# [GIVEN PASSAGE]
--- begin ---
# MLCS Matched Rail and Stile set for Glass Doors



## Joe0418 (Aug 27, 2013)

Hoping someone can help here. Purchased the Matched Rail and Stile set for Glass Doors (8845A & 8845B) some time back and finally looking to use them. What I found was that the online instructions are terrible, not wortth the paper they're printed on. Does anyone have a good set of setup instructions for these bits?


----------



## jw2170 (Jan 24, 2008)

I understand that most rail and style sets are very similar in operation.

Here are a couple of videos showing their use.


----------



## Joe0418 (Aug 27, 2013)

jw2170 said:


> I understand that most rail and style sets are very similar in operation.
> 
> Here are a couple of videos showing their use.


Thanks for the quick response. I've done plenty of rail and stile cabinet doors in the past but never a glass door with matching stacked bits. The last time I did a glass door, if I recall correctly, I used a combination of my router and table saw. I thought purchasing this matched set would make my life easier but as stated the instructions that are provided for the MLCS 8845 are terrible. Clearer instructions or even a video would have been extremely helpful.


----------



## jw2170 (Jan 24, 2008)

Another method would be to put a rabbet in the back of the doors and use glass pins to hold the glass in place. ?


----------



## Joe0418 (Aug 27, 2013)

Yes, that's how I made my first set some time ago. Was really hoping this would be an easier solution. I guess I'll keep playing for a while. I have plenty of scrap wood to try different settings with.


----------



## DesertRatTom (Jul 3, 2012)

I think Sommerfeld has a video of his glass door set, which is likely the same. Here it is in two parts.
--- end ---
# [DATA PROVIDED]
--- begin ---
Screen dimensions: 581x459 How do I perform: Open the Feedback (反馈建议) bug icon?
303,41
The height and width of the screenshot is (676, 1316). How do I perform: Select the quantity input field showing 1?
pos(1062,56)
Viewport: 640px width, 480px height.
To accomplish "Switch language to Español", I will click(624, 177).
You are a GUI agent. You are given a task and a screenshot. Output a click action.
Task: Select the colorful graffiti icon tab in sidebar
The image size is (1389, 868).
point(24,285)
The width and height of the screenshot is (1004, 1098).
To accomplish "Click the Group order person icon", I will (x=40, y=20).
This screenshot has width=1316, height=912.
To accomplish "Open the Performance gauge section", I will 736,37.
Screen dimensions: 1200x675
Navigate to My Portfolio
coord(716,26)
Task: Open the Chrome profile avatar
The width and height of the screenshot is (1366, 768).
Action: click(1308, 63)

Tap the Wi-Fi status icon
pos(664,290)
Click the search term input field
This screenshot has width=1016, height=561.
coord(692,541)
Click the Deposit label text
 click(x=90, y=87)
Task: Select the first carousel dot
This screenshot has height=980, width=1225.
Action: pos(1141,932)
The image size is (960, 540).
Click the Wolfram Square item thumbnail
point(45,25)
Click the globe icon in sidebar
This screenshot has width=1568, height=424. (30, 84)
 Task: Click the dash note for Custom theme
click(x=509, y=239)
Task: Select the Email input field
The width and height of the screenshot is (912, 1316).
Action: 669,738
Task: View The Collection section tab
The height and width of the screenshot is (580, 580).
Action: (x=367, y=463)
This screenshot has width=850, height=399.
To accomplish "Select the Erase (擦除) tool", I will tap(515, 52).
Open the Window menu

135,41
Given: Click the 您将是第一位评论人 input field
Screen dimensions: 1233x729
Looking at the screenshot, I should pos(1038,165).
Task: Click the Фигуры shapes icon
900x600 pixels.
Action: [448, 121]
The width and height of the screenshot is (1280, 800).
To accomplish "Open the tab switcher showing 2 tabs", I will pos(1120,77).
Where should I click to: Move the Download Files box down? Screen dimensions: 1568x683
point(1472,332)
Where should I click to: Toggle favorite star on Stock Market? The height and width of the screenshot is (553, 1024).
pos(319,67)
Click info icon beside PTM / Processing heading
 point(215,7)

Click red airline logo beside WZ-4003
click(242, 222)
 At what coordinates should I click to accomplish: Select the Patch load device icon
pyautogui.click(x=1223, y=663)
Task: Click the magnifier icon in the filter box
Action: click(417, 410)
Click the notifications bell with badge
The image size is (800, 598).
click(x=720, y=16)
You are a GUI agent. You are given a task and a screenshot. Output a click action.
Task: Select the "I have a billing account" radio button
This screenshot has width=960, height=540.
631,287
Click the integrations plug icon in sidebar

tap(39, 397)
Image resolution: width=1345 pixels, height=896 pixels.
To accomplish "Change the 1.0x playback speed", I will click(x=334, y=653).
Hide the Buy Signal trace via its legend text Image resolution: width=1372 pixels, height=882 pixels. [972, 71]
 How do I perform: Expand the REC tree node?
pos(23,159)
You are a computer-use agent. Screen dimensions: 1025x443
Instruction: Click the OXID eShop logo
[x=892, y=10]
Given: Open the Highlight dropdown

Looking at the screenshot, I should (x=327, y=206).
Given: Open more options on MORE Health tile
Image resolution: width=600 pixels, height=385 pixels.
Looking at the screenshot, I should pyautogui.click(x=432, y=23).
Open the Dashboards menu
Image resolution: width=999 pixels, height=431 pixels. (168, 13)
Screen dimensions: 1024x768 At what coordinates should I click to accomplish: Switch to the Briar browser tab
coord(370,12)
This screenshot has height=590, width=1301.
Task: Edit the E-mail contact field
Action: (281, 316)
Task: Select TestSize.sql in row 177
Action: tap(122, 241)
--- end ---
# [WRITTEN REQUEST A]
Please reproduce the rows from the line with "Hide the Buy" through the end of the rows, swapping "Highlight" for "Font Color" and leaving everything else unchanged.
# [WRITTEN REQUEST B]
Continue the forum thread on the MLCS glass door bit set from its last post.

# [RESULT A]
Hide the Buy Signal trace via its legend text Image resolution: width=1372 pixels, height=882 pixels. [972, 71]
 How do I perform: Expand the REC tree node?
pos(23,159)
You are a computer-use agent. Screen dimensions: 1025x443
Instruction: Click the OXID eShop logo
[x=892, y=10]
Given: Open the Font Color dropdown

Looking at the screenshot, I should (x=327, y=206).
Given: Open more options on MORE Health tile
Image resolution: width=600 pixels, height=385 pixels.
Looking at the screenshot, I should pyautogui.click(x=432, y=23).
Open the Dashboards menu
Image resolution: width=999 pixels, height=431 pixels. (168, 13)
Screen dimensions: 1024x768 At what coordinates should I click to accomplish: Switch to the Briar browser tab
coord(370,12)
This screenshot has height=590, width=1301.
Task: Edit the E-mail contact field
Action: (281, 316)
Task: Select TestSize.sql in row 177
Action: tap(122, 241)

# [RESULT B]
Part two 




Part three 




I like the way he does his videos, usually straight forward with no cuts. I have this in the DVD version and it is all one video.


----------



## Joe0418 (Aug 27, 2013)

Thanks, I'll take a look.


----------



## Joe0418 (Aug 27, 2013)

DesertRatTom said:


> I think Sommerfeld has a video of his glass door set, which is likely the same. Here it is in two parts.
> 
> 
> 
> ...


Thanks for the links. Just finished watching all three videos and learned much more than I was looking for. Actually, like his method for retaining glass panels better than I had seen before and using the three-piece set appears to be no more difficult that the stacked set I have. And the tips he provided regarding use of jigs makes so much sense. I may actually ditch my two-piece stacked set and go with his method since I'm looking to make numerous glass panel doors.


----------



## DesertRatTom (Jul 3, 2012)

Joe0418 said:


> Thanks for the links. Just finished watching all three videos and learned much more than I was looking for. Actually, like his method for retaining glass panels better than I had seen before and using the three-piece set appears to be no more difficult that the stacked set I have. And the tips he provided regarding use of jigs makes so much sense. I may actually ditch my two-piece stacked set and go with his method since I'm looking to make numerous glass panel doors.


Yeah, he really is a master of the router. One hint that made a difference for me was to drop a half unch grommet (not an O ring) into the collet, so all the bits in the set bottom exactly the same. His bit set is great. I got old and will probably be selling that set since I'm not making doors like that anymore. They are beautiful in a tool-like way.


----------



## Alphonse53 (12 mo ago)

Joe0418 said:


> Hoping someone can help here. Purchased the Matched Rail and Stile set for Glass Doors (8845A & 8845B) some time back and finally looking to use them. What I found was that the online instructions are terrible, not wortth the paper they're printed on. Does anyone have a good set of setup instructions for these bits?


I don't think this is a secret, but anytime I need to know a special method of doing something, the first place I look is Fine Woodworking. They usually have multiple articles written by pros from all over the world, many of whom got us where we are today. If you can't access from their website without a paid membership, Google your question and look for Finewoodworking in the results. That has worked several times for me. BTW, I dropped my association when they changed their web access policies a few years back.


----------



## Joe0418 (Aug 27, 2013)

DesertRatTom said:


> I think Sommerfeld has a video of his glass door set, which is likely the same. Here it is in two parts.
> 
> 
> 
> ...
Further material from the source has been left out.